While better suited to the purposes of this study, the selection of $v$ has important implications for the Fourier analyses presented below. From the geostrophic relation we know that $v \propto dZ / dx$, which means that $Z$ tends to be dominated by longer wavelengths (or smaller wavenumbers) than $v$. In particular, since $Z$ is a sinusoidal function of $x$ in Fourier space, it follows that $v_k \propto k Z_k$ for any given wavenumber $k$, meaning more of the variance in $v$ is explained by shorter waves (i.e. higher wavenumbers) than it is for $Z$. This is an important distinction that is discussed further in Section \ref{s:zw_results}. Besides the selection of the meridional wind, a number of other factors were taken into consideration in devising this methodology:
\begin{itemize}
\item The results show little sensitivity to the choice of atmospheric level because the zonal waves are approximately equivalent barotropic. 500 hPa was selected as it represents a mid-to-upper tropospheric level that is below the tropopause in all seasons and at all latitudes of interest.
\item The wave envelope is slightly smoother if wavenumbers greater than nine are left out of the Hilbert transform, but otherwise the result is not appreciably different from when all wavenumbers are retained.
\item The meridional maximum (over 40 to 70$^{\circ}$S) was taken to allow for slight north--south variations in the mean latitude of planetary wave activity and also for the fact that the waveform is not perfectly zonally oriented. 
\item The zonal median (as opposed to the mean or integral) was taken to guard against large values in one part of the hemisphere overly influencing the end result.
\end{itemize}

      
%================================

\section{Results}\label{s:zw_results}

A key feature of the PWI is that as its value gets larger, the tropospheric circulation increasingly exhibits a zonal wave pattern that extends around the entire hemisphere.
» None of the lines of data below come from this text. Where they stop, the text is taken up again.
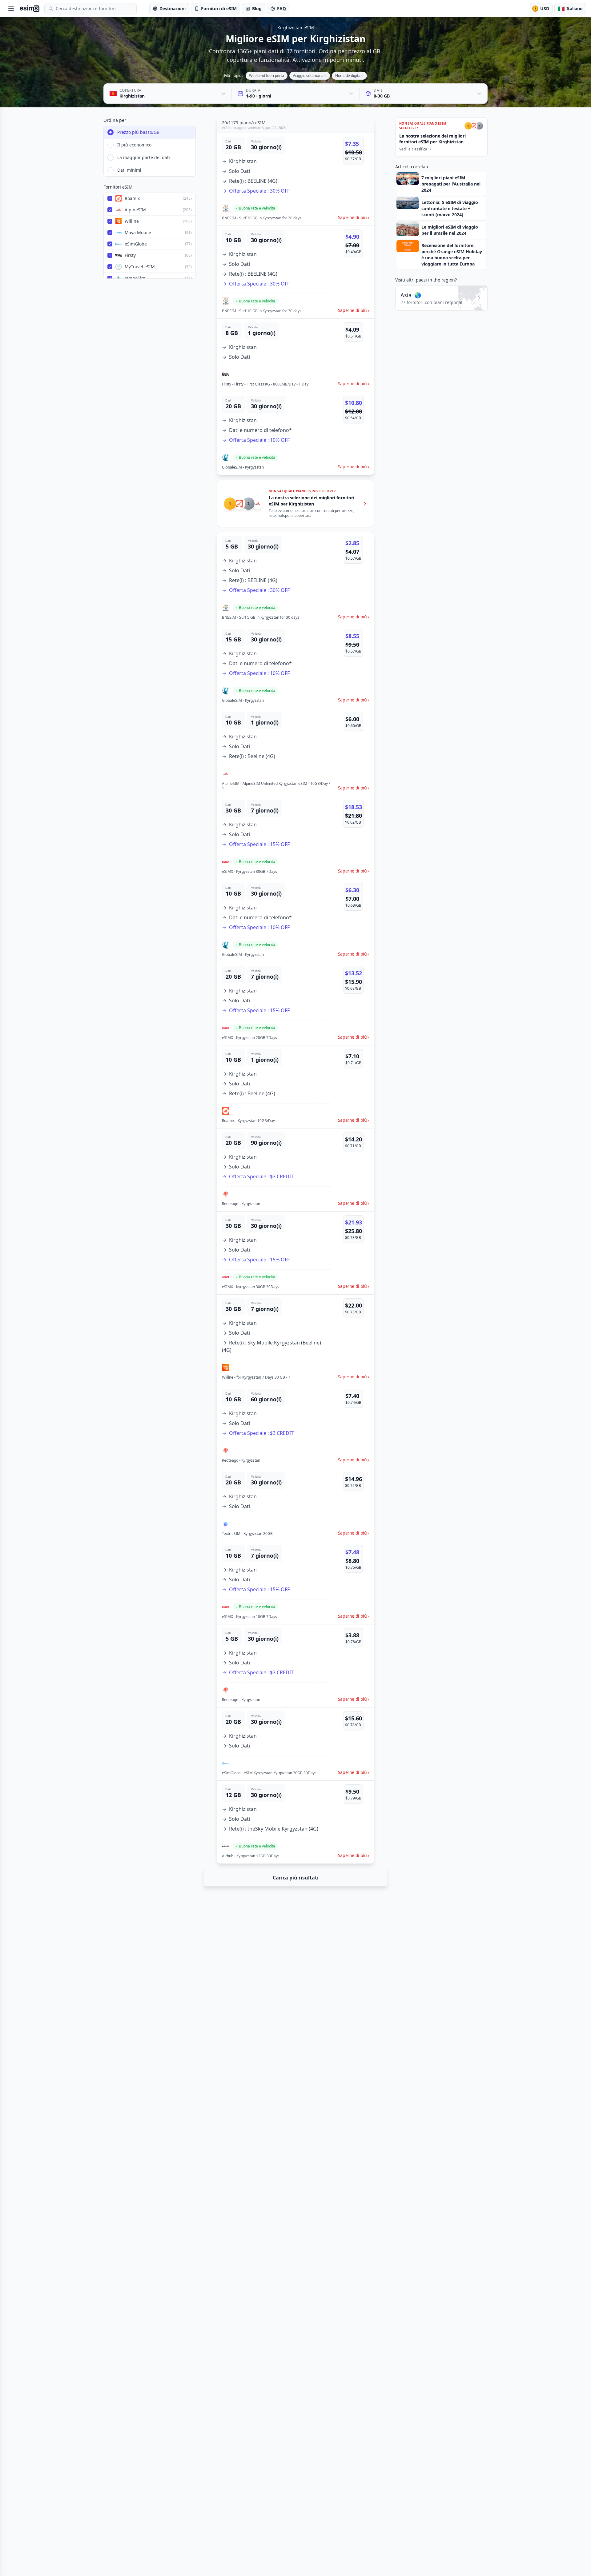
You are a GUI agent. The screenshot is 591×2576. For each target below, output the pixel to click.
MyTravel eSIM (140, 267)
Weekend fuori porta (266, 75)
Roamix (132, 198)
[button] (295, 179)
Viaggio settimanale (310, 75)
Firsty (130, 255)
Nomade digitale (349, 75)
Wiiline (132, 221)
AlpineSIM (135, 210)
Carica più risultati (296, 1877)
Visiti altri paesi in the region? (426, 280)
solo (177, 198)
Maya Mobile (138, 232)
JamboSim (135, 278)
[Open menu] (11, 8)
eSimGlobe (136, 244)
In other words, when the hemispheric circulation becomes highly meridional it tends to do so in a coordinated, wave-like manner, which means an integrated measure of the waviness of the hemispheric flow (like the PWI) is a good proxy for planetary wave activity (as mentioned earlier, it also has the added benefit of simultaneously considering both ZW1 and ZW3 in a way that allows their phase and amplitude to vary). In order to focus on times where planetary wave activity was most clearly evident, the following analysis is largely restricted to data times where the PWI was greater than its 90th percentile. The presentation of that analysis begins with a summary of the spatial and temporal characteristics of SH planetary wave activity, before considering its relationship with the major modes of SH climate variability (SAM and ENSO) and surface conditions. 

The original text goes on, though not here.